Consegna 1: Riporta tutte le righe dell'elenco che segue il brano in una tabella Markdown con le colonne "Num" e "Contenuto", escludendo le righe vuote. Lascia fuori dalla tabella le immagini.

Brano proposto:
Lo show di Xi, gli autocrati e le bugie di regime

Che lo sport sia anche una guerra combattuta dagli atleti anziché dai soldati lo sappiamo fin dal 1936 quando Adolf Hitler trasformò le Olimpiadi in un palco affacciato sulla potenza del Terzo Reich.

Lo show di Xi, gli autocrati e le bugie di regime

Che lo sport sia anche una guerra combattuta dagli atleti anziché dai soldati lo sappiamo fin dal 1936 quando Adolf Hitler trasformò le Olimpiadi in un palco affacciato sulla potenza del Terzo Reich. Caduto il Fuhrer toccò all'Unione Sovietica e agli alleati del Patto di Varsavia schierare plotoni di nuotatrici-virago pronte a dominare le vasche olimpiche a colpi di ormoni. Del resto anche le Olimpiadi di Roma del 1960 contribuirono, seppur più bonariamente, a mostrare il volto di un Italia pronta ad intraprendere la strada della rinascita dopo un difficile dopo guerra. In tema di paragoni però, i giochi invernali di Pechino ci riportano inevitabilmente alla Berlino del 1936.

Consegna 2: Riscrivi come elenco puntato il paragrafo più lungo del brano sopra, quello che comincia con «Che lo sport sia anche una guerra» e prosegue con «Caduto il Fuhrer», mantenendone i fatti principali.

Materiale di lavoro:
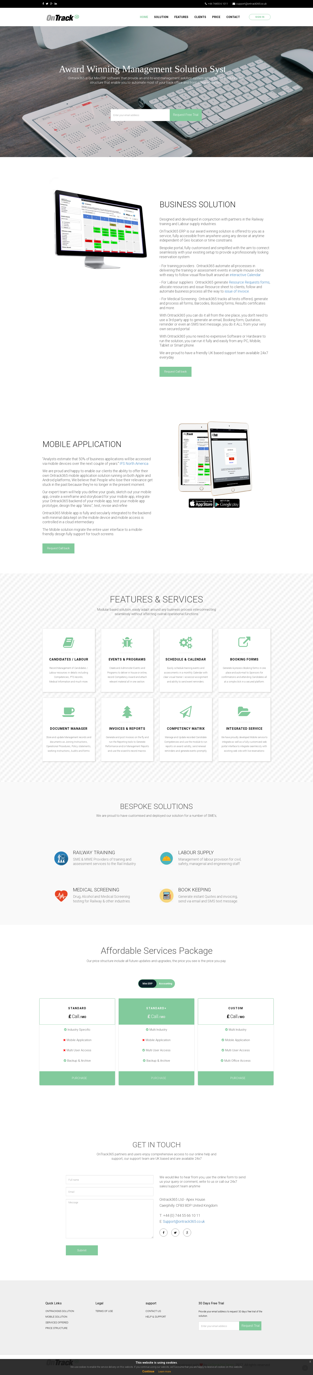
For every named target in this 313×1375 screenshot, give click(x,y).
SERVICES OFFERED (56, 1321)
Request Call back (175, 371)
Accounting (165, 982)
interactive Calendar (245, 275)
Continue (148, 1371)
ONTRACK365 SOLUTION (59, 1310)
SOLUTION (161, 17)
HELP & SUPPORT (155, 1316)
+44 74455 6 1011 (216, 3)
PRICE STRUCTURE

Risposta 1:
| Num | Contenuto |
|---|---|
| 1 | For every named target in this 313×1375 screenshot, give click(x,y). |
| 2 | SERVICES OFFERED (56, 1321) |
| 3 | Request Call back (175, 371) |
| 4 | Accounting (165, 982) |
| 5 | interactive Calendar (245, 275) |
| 6 | Continue (148, 1371) |
| 7 | ONTRACK365 SOLUTION (59, 1310) |
| 8 | SOLUTION (161, 17) |
| 9 | HELP & SUPPORT (155, 1316) |
| 10 | +44 74455 6 1011 (216, 3) |
| 11 | PRICE STRUCTURE |

Risposta 2:
- Lo sport è anche una guerra combattuta da atleti invece che da soldati. Lo si sa dal 1936, quando Adolf Hitler trasformò le Olimpiadi in una vetrina della potenza del Terzo Reich.
- Caduto il Fuhrer, toccò all'Unione Sovietica e agli alleati del Patto di Varsavia schierare nuotatrici pronte a dominare le vasche olimpiche a colpi di ormoni.
- Anche le Olimpiadi di Roma del 1960 mostrarono, più bonariamente, un'Italia pronta alla rinascita dopo un difficile dopoguerra.
- I giochi invernali di Pechino riportano inevitabilmente alla Berlino del 1936.